I decided to head over there after checking the reports.  All the sites I had checked were saying dismal things about the 1-2' waves.  I packed the fish in the Rad for a second time in a row, a possible record, and headed to the 101.

Cardiff Reef was tiny, George's was flat, Seaside looked DECENT!  I almost parked and paddled out but I had to check on Pillbox.

I parked in the lot and, sure enough, there were some sets rolling through.  I can only imagine it's a bathymetry issue, as it doesn't face drastically different compared to neighboring spots to pull in more swell.

As I walked down the lifeguard access ramp, I reflected on the last time my toes had touched that sand.  I realized it had been 4th of July weekend of 1996.  The reason I remember is because we went to see the movie "Independence Day" and my uncle and cousin were there with us.  It's the only time I've been to the beach with my uncle and the first of two times I've been with my cousin.

I reflected on all of the things that had transpired between then and now.
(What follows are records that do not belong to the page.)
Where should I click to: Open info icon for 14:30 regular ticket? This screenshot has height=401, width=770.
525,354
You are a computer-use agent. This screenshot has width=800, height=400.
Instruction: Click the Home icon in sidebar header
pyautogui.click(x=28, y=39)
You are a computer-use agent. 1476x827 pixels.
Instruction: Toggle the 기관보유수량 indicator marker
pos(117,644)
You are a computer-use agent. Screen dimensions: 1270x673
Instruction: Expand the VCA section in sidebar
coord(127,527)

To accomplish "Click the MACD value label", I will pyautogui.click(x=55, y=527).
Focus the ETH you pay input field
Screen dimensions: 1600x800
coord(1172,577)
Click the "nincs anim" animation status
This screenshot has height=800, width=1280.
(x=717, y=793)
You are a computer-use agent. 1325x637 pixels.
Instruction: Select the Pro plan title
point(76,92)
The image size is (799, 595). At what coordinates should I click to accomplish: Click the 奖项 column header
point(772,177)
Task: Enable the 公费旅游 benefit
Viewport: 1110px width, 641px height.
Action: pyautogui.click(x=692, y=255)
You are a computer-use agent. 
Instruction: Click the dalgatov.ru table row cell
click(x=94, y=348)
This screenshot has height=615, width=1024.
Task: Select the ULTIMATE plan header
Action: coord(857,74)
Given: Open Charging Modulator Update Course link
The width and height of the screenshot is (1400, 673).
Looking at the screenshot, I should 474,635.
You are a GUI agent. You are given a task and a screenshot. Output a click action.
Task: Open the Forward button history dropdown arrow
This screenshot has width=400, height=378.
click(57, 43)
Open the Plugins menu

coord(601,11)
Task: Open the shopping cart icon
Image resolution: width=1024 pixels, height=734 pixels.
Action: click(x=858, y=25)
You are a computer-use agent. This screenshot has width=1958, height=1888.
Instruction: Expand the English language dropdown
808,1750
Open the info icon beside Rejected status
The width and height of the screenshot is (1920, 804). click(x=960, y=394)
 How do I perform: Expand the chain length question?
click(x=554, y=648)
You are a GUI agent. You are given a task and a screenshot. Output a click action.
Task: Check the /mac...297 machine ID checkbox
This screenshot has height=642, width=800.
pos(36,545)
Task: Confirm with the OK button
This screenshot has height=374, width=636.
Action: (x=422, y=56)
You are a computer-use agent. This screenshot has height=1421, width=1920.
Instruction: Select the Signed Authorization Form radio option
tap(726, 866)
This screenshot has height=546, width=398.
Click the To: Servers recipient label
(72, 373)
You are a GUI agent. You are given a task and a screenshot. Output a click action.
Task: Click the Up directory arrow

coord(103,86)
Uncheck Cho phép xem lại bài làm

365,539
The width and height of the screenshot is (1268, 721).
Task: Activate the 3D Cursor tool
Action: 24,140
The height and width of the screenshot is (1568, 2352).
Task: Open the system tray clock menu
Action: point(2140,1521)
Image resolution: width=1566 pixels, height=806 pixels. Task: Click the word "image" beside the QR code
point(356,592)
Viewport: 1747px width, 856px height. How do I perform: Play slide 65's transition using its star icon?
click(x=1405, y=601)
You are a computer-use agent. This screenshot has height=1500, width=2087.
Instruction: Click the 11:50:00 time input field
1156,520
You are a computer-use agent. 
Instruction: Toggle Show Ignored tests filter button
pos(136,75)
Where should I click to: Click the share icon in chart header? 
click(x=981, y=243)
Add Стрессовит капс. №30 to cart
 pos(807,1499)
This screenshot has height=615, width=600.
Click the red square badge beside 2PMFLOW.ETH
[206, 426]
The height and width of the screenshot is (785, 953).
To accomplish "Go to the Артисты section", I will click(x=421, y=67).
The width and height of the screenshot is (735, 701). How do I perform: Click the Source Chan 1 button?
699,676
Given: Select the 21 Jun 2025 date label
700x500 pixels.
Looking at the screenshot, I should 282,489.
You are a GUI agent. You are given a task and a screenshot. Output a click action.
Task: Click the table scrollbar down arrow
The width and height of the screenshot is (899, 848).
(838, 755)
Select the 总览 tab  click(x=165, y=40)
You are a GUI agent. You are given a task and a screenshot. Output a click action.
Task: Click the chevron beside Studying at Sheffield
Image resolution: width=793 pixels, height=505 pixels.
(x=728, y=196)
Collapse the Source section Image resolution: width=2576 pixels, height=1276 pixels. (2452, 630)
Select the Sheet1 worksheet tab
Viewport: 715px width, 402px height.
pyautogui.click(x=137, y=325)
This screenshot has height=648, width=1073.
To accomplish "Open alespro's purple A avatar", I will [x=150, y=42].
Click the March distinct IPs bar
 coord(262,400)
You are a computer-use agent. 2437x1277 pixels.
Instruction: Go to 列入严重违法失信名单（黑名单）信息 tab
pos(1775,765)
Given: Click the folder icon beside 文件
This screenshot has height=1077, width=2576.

It was almost half my life ago!  The last time I'd been to this beach, I was prepubescent.

The initial paddle-out was BRUTAL.  Because of the extreme width of the fish I was on, my paddling motion is shortened.  It becomes more elbow joint/bicep-driven and less shoulder joint/deltoid-driven.  While about two-thirds of the way out, my biceps were KILLING me.  I pushed on and finally made it out, about two blocks south of the access ramp I'd walked down.

I caught a steep left and had tons of speed, perhaps breaking my all-time speed record on that board.  I went for broke, pumping twice before angling off the lip for a sick floater and STOMPING it.  Ooh baby.

I caught about five forgettable waves before I caught a nice right that I went for a snap (more lateral on this board, due to my fear of washing out the fins) and my front foot slipped off.  Before I paddled out, I had made a concerted effort to comb the wax that had been melted and solidified on quite a few Santa Ana afternoons since it had been applied back in 2005.

I tried diving down to get some sand to coarsen the ancient wax job but was unsuccessful.  Apparently, Pillbox is a deep water spot.

I was in the middle of a pack of three.  The two other guys were buds.  One was  a goofyfoot who was absolutely RIPPING.

After catching waves of my own, I'd hooted or let my stoke be known to them on one of their waves in another way.  All I got back was dead silence. 

I spied a right, probably because I was sitting higher up in the water on my fish and sprint-paddled over there.  The guys followed suit, possibly out of curiosity as I'd been relatively mellow in my paddle speed throughout their tenure.  A gorgeous peak exposed its fangs and I jumped on its tongue, sliding down to the bottom, bottom turning carefully, going up the face to hit it.  The first time I did so, I got the oh-so-satisfying feeling of hearing my spray hit the water behind the wave.  I did it again, but there was no sound.  I had plenty of speed, but when I went for my third hit, my front foot slipped off the deck and I was done. 

As I was paddling out, I got a congrats on the wave from the regularfoot. 

I went in about twenty minutes later, as the wind had come up and was making the waves a bit too textured for my tastes.